* [YOUR GOAL] All records should be written out again exactly.

Saved data entries:
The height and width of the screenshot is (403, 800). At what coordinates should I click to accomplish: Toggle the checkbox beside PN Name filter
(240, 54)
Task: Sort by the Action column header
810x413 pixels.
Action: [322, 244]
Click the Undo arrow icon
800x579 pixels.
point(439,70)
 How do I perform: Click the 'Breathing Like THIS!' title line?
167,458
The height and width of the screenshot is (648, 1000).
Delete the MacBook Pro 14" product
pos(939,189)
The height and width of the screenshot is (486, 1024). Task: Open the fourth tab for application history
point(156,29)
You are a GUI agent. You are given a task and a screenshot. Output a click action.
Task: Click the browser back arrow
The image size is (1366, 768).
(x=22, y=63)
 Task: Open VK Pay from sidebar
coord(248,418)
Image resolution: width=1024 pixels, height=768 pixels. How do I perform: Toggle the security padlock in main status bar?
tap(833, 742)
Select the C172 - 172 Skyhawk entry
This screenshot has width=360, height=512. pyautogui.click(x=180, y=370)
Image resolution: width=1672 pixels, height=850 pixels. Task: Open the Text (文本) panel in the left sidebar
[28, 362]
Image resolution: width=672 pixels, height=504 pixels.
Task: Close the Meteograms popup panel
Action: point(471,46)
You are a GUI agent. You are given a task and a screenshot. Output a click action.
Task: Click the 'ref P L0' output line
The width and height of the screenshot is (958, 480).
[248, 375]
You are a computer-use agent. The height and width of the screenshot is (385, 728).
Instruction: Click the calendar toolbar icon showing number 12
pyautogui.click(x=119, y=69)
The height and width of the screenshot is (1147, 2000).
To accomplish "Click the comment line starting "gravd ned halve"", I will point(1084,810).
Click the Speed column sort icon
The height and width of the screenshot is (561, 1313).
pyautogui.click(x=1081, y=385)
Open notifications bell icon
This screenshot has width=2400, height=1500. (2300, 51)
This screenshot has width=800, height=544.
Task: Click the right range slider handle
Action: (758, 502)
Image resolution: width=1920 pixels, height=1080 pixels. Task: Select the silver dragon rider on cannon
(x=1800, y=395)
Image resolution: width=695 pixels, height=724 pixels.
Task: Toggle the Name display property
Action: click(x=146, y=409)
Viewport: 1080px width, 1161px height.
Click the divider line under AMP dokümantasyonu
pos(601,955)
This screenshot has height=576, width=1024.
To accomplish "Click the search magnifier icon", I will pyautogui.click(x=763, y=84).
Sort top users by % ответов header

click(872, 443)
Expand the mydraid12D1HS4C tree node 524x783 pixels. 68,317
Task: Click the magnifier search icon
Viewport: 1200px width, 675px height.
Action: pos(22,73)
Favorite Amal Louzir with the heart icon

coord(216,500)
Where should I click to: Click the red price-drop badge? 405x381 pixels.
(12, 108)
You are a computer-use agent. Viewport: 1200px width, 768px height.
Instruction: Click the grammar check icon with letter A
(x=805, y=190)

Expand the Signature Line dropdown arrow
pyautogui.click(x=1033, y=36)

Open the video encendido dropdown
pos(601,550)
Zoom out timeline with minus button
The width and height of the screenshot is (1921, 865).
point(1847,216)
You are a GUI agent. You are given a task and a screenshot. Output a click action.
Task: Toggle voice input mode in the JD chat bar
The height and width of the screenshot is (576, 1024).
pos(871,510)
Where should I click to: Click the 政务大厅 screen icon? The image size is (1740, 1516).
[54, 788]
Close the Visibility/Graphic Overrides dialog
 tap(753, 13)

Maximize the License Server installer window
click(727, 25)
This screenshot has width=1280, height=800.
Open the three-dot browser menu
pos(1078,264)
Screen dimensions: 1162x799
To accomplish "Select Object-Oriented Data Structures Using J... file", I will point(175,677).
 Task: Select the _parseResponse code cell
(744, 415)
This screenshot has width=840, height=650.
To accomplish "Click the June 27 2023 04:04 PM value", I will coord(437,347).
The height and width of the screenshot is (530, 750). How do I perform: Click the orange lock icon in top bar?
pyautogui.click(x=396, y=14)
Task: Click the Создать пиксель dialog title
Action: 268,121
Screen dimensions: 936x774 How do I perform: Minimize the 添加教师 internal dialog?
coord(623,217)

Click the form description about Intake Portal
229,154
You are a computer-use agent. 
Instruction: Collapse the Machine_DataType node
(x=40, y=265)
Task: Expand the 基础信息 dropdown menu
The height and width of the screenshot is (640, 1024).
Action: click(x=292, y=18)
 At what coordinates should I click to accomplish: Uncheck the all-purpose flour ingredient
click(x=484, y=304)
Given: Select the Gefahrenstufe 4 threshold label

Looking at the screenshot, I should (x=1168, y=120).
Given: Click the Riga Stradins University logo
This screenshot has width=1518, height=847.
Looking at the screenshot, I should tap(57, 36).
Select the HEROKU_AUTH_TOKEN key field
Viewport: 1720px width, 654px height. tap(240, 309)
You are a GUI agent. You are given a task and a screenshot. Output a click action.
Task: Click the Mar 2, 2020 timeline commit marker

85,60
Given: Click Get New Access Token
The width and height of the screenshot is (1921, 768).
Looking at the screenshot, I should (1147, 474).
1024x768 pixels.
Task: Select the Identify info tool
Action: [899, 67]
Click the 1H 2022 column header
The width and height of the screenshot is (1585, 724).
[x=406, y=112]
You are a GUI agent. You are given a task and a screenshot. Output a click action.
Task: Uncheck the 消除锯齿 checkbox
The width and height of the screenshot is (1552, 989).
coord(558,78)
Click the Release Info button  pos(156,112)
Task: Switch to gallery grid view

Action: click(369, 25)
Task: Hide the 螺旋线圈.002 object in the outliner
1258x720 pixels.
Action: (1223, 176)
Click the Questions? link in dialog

* [WRITTEN SOLUTION]
The height and width of the screenshot is (403, 800). At what coordinates should I click to accomplish: Toggle the checkbox beside PN Name filter
(240, 54)
Task: Sort by the Action column header
810x413 pixels.
Action: [322, 244]
Click the Undo arrow icon
800x579 pixels.
point(439,70)
 How do I perform: Click the 'Breathing Like THIS!' title line?
167,458
The height and width of the screenshot is (648, 1000).
Delete the MacBook Pro 14" product
pos(939,189)
The height and width of the screenshot is (486, 1024). Task: Open the fourth tab for application history
point(156,29)
You are a GUI agent. You are given a task and a screenshot. Output a click action.
Task: Click the browser back arrow
The image size is (1366, 768).
(x=22, y=63)
 Task: Open VK Pay from sidebar
coord(248,418)
Image resolution: width=1024 pixels, height=768 pixels. How do I perform: Toggle the security padlock in main status bar?
tap(833, 742)
Select the C172 - 172 Skyhawk entry
This screenshot has width=360, height=512. pyautogui.click(x=180, y=370)
Image resolution: width=1672 pixels, height=850 pixels. Task: Open the Text (文本) panel in the left sidebar
[28, 362]
Image resolution: width=672 pixels, height=504 pixels.
Task: Close the Meteograms popup panel
Action: point(471,46)
You are a GUI agent. You are given a task and a screenshot. Output a click action.
Task: Click the 'ref P L0' output line
The width and height of the screenshot is (958, 480).
[248, 375]
You are a computer-use agent. The height and width of the screenshot is (385, 728).
Instruction: Click the calendar toolbar icon showing number 12
pyautogui.click(x=119, y=69)
The height and width of the screenshot is (1147, 2000).
To accomplish "Click the comment line starting "gravd ned halve"", I will point(1084,810).
Click the Speed column sort icon
The height and width of the screenshot is (561, 1313).
pyautogui.click(x=1081, y=385)
Open notifications bell icon
This screenshot has width=2400, height=1500. (2300, 51)
This screenshot has width=800, height=544.
Task: Click the right range slider handle
Action: (758, 502)
Image resolution: width=1920 pixels, height=1080 pixels. Task: Select the silver dragon rider on cannon
(x=1800, y=395)
Image resolution: width=695 pixels, height=724 pixels.
Task: Toggle the Name display property
Action: click(x=146, y=409)
Viewport: 1080px width, 1161px height.
Click the divider line under AMP dokümantasyonu
pos(601,955)
This screenshot has height=576, width=1024.
To accomplish "Click the search magnifier icon", I will pyautogui.click(x=763, y=84).
Sort top users by % ответов header

click(872, 443)
Expand the mydraid12D1HS4C tree node 524x783 pixels. 68,317
Task: Click the magnifier search icon
Viewport: 1200px width, 675px height.
Action: pos(22,73)
Favorite Amal Louzir with the heart icon

coord(216,500)
Where should I click to: Click the red price-drop badge? 405x381 pixels.
(12, 108)
You are a computer-use agent. Viewport: 1200px width, 768px height.
Instruction: Click the grammar check icon with letter A
(x=805, y=190)

Expand the Signature Line dropdown arrow
pyautogui.click(x=1033, y=36)

Open the video encendido dropdown
pos(601,550)
Zoom out timeline with minus button
The width and height of the screenshot is (1921, 865).
point(1847,216)
You are a GUI agent. You are given a task and a screenshot. Output a click action.
Task: Toggle voice input mode in the JD chat bar
The height and width of the screenshot is (576, 1024).
pos(871,510)
Where should I click to: Click the 政务大厅 screen icon? The image size is (1740, 1516).
[54, 788]
Close the Visibility/Graphic Overrides dialog
 tap(753, 13)

Maximize the License Server installer window
click(727, 25)
This screenshot has width=1280, height=800.
Open the three-dot browser menu
pos(1078,264)
Screen dimensions: 1162x799
To accomplish "Select Object-Oriented Data Structures Using J... file", I will point(175,677).
 Task: Select the _parseResponse code cell
(744, 415)
This screenshot has width=840, height=650.
To accomplish "Click the June 27 2023 04:04 PM value", I will coord(437,347).
The height and width of the screenshot is (530, 750). How do I perform: Click the orange lock icon in top bar?
pyautogui.click(x=396, y=14)
Task: Click the Создать пиксель dialog title
Action: 268,121
Screen dimensions: 936x774 How do I perform: Minimize the 添加教师 internal dialog?
coord(623,217)

Click the form description about Intake Portal
229,154
You are a computer-use agent. 
Instruction: Collapse the Machine_DataType node
(x=40, y=265)
Task: Expand the 基础信息 dropdown menu
The height and width of the screenshot is (640, 1024).
Action: click(x=292, y=18)
 At what coordinates should I click to accomplish: Uncheck the all-purpose flour ingredient
click(x=484, y=304)
Given: Select the Gefahrenstufe 4 threshold label

Looking at the screenshot, I should (x=1168, y=120).
Given: Click the Riga Stradins University logo
This screenshot has width=1518, height=847.
Looking at the screenshot, I should tap(57, 36).
Select the HEROKU_AUTH_TOKEN key field
Viewport: 1720px width, 654px height. tap(240, 309)
You are a GUI agent. You are given a task and a screenshot. Output a click action.
Task: Click the Mar 2, 2020 timeline commit marker

85,60
Given: Click Get New Access Token
The width and height of the screenshot is (1921, 768).
Looking at the screenshot, I should (1147, 474).
1024x768 pixels.
Task: Select the Identify info tool
Action: [899, 67]
Click the 1H 2022 column header
The width and height of the screenshot is (1585, 724).
[x=406, y=112]
You are a GUI agent. You are given a task and a screenshot. Output a click action.
Task: Uncheck the 消除锯齿 checkbox
The width and height of the screenshot is (1552, 989).
coord(558,78)
Click the Release Info button  pos(156,112)
Task: Switch to gallery grid view

Action: click(369, 25)
Task: Hide the 螺旋线圈.002 object in the outliner
1258x720 pixels.
Action: (1223, 176)
Click the Questions? link in dialog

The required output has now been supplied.